The proper way to do backup is to create a local filesystem snapshot first, and then backup this snapshot, to uncouple from changes to the filesystem happining while backup is in progress. Duplicacy does it automatically on Windows and macOS (see -vss flag) but for all other OSes you’d need to script that yourself. In this case, you can have perfectly synchronized backups by backing up the same snapshot:

create snapshot fs-temp
mount it to /mnt/fs-temp
backup /mnt/fs-temp to storj
backup /mnt/fs-temp to usb
unmount the fs-temp
delete fs1-temp

The overhead here is that you essentially do the job twice; but duplicacy is fast, so why not? I don’t necessarily have a problem with copy, but I do have a big problem with single drives, and USB drives in particular. Furthermore, copy is also quite resource intensive and it has to decrypt and re-encrypt data. So the difference becomes filesystem scan and compression. Compression is very fast, and second filesystem scan will be instant as everything would be cached in ram after the first scan. So it’s not that bad.

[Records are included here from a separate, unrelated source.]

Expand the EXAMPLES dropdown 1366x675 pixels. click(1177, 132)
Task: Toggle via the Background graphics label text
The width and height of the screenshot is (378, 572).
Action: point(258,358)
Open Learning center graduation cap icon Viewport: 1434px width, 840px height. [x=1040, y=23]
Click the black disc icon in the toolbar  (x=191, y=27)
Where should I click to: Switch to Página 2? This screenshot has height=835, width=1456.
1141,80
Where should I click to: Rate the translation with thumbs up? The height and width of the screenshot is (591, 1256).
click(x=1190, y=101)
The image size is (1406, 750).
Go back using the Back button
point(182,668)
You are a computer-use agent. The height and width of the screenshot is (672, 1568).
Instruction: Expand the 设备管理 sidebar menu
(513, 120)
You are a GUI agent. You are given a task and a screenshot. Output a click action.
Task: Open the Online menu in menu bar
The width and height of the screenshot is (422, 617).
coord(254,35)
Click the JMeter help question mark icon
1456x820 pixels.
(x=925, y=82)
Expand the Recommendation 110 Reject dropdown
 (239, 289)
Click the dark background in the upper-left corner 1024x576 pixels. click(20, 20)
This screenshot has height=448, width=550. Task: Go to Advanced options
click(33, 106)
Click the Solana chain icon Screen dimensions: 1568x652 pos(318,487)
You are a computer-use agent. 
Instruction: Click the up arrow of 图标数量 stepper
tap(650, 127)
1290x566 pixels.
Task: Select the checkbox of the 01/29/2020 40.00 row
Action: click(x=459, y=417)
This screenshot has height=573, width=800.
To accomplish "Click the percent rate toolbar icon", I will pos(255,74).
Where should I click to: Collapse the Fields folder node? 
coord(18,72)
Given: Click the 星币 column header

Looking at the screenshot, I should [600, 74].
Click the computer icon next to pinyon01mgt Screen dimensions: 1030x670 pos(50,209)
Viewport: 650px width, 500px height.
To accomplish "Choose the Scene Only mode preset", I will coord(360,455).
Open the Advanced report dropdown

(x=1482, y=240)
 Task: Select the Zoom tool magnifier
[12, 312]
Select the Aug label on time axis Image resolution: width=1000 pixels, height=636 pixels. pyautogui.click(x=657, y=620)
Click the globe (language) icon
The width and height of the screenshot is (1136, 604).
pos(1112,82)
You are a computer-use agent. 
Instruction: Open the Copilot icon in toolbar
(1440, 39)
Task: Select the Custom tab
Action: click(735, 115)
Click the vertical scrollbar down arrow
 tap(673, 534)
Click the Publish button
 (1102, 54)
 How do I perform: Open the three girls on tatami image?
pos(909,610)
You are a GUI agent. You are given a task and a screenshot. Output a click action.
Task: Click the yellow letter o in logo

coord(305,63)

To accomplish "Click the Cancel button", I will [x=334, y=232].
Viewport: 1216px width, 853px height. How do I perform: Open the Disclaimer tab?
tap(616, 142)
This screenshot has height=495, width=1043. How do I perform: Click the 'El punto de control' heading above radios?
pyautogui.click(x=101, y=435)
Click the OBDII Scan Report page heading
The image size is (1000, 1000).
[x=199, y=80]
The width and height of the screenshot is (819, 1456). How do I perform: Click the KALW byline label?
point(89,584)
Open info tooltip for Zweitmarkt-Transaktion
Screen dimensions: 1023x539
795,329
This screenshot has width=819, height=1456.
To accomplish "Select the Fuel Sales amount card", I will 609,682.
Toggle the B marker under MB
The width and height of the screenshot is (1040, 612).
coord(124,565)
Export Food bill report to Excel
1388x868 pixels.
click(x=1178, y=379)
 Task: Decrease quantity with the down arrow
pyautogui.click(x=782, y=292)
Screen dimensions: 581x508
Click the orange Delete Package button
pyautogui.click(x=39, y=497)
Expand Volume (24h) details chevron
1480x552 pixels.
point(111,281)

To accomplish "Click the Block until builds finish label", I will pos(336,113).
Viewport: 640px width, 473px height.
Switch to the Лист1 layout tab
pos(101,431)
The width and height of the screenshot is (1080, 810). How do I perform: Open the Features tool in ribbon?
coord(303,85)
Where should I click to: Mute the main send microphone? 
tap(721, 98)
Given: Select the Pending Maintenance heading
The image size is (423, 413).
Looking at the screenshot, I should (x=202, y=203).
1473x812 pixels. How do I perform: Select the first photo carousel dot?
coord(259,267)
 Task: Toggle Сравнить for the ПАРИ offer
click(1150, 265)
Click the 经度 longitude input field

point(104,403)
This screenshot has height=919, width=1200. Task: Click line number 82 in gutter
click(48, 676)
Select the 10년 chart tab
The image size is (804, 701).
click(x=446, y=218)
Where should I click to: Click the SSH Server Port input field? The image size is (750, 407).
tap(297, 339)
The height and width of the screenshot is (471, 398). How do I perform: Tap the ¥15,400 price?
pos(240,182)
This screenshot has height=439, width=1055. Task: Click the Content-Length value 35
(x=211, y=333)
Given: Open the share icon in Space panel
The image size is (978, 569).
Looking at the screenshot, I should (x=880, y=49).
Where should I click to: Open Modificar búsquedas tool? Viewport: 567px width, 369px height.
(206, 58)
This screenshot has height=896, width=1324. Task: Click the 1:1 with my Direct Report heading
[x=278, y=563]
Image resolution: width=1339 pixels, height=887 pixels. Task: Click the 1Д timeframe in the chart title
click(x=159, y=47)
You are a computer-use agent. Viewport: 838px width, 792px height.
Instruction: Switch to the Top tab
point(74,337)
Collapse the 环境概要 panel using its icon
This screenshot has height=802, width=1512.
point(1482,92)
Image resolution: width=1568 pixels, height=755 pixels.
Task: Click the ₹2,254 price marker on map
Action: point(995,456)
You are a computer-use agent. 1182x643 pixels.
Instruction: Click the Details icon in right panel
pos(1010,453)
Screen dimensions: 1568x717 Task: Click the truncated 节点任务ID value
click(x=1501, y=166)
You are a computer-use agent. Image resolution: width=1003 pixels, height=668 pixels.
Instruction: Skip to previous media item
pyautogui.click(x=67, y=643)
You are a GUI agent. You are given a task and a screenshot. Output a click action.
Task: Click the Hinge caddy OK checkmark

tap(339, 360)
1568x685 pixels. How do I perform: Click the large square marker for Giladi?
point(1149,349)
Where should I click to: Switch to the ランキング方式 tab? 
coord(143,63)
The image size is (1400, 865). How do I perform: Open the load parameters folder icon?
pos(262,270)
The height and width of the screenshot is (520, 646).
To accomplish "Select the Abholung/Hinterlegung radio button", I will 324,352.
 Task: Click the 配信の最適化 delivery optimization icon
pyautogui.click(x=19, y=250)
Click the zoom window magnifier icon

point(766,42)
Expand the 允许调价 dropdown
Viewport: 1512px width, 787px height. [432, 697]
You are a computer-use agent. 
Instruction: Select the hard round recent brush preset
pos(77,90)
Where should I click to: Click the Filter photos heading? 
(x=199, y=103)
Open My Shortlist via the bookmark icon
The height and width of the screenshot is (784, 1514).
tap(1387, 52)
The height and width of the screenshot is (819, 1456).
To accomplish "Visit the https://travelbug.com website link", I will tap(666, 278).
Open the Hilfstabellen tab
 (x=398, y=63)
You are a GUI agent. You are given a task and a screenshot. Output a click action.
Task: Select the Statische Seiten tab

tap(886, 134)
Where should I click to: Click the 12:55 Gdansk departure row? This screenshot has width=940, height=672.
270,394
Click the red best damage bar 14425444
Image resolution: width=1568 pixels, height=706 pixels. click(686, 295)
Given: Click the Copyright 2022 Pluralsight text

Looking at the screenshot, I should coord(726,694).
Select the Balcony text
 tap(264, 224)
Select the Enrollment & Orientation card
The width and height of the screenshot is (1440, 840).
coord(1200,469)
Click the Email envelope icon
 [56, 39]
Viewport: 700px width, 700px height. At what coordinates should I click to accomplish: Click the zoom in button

You can, but I wouldn’t – most storage providers have non-zero egress fees. Actually, the better the provider is suitable for backup – the higher egress fees it has, because all optimizations are done for retention, and not turnover, unlike hot storage. The best one out there is Amazon Glacier Deep Archive: $1/TB to store, but 180 day min retention, and restore of data over 100G/month threshold is from every expensive to exorbitant, depending on how fast you want your data back. Unfortunately, duplicacy does not support that kind of storage, but it may be perfect location to sync your media library to (I’m talking not just CD rips, but family photos, videos, etc). Something that does not change and you never expect to need to restore. But if you ever do – well, then the restore cost does not matter.

Google drive is fine, it’s one of (the only?) *drive type service that kind of works in these scenarios. They however started enforcing quotas recently so the trick of getting unlimited storage for $12/month is no longer works. And yes, latency is huge, and performance is not so good – but for backup the should not matter. But I agree, [ab]using drive service as object storage replacements is not sustainable.

I think init has an argument (–storage-name or something like that)

phillipmcmahon · 29 May 2023 18:30

I take snapshots on my Synology, but planning for the inevitable to happen at some point in the future. Some type of failure meaning I can’t get easy access to the data anymore locally.

The only bulk media I backup at my music files, other Plex content I don’t care about. The rest of my backups consists of personal files, documents, etc.

Re “backups in sync”, I guess they don’t have to be, perhaps the guidance in the quick start guide needs a refresh as it’s quite clear that “best practise” is to backup once, then copy elsewhere if you want to propagate that exact backup.

I would need to look into the command line options for taking and mounting snapshots on my Synology. I like the idea, hopefully it’s possible. If you know of any sources for such information, please do share.

Thanks again for your help. Extremely useful!

saspus · 29 May 2023 18:47

Right, this is what the offsite backup is for

Then it’s probably makes sense to indeed backup everything with duplicacy, and avoid the overhead of managing another sync solution.

Yes, it’s possible if your filesystem is btrfs. The best unbiased source I know of is man btrfs :D. The “shares” Synology presents are in fact btrfs subvolumes, so you can snapshot them directly, e.g. btrfs subvolume snapshot share-path share-path/snapshot-name. Synology has an option to make snapshots visible in a separate folder, or you can mount them manually elsewhere.

phillipmcmahon · 29 May 2023 20:16

Seems super easy.

Created a snapshot holding folder on my btrfs fs
Once in the holding folder, take a snapshot - btrfs subvolume snapshot -r /volume1/homes @snapshot-homes
Run duplicacy on that, out to my newly created storj accounts (thanks for the tip)
Once completed I can bin the snapshot

That feels a lot cleaner than before.

Just need to script it up and ensure I’ve not made any obvious mistakes…

EDIT - bonus being I can snapshot my other subvolumes to this new subvolume, then use a single duplicacy job to backup the lot. Thanks for your help and pointers.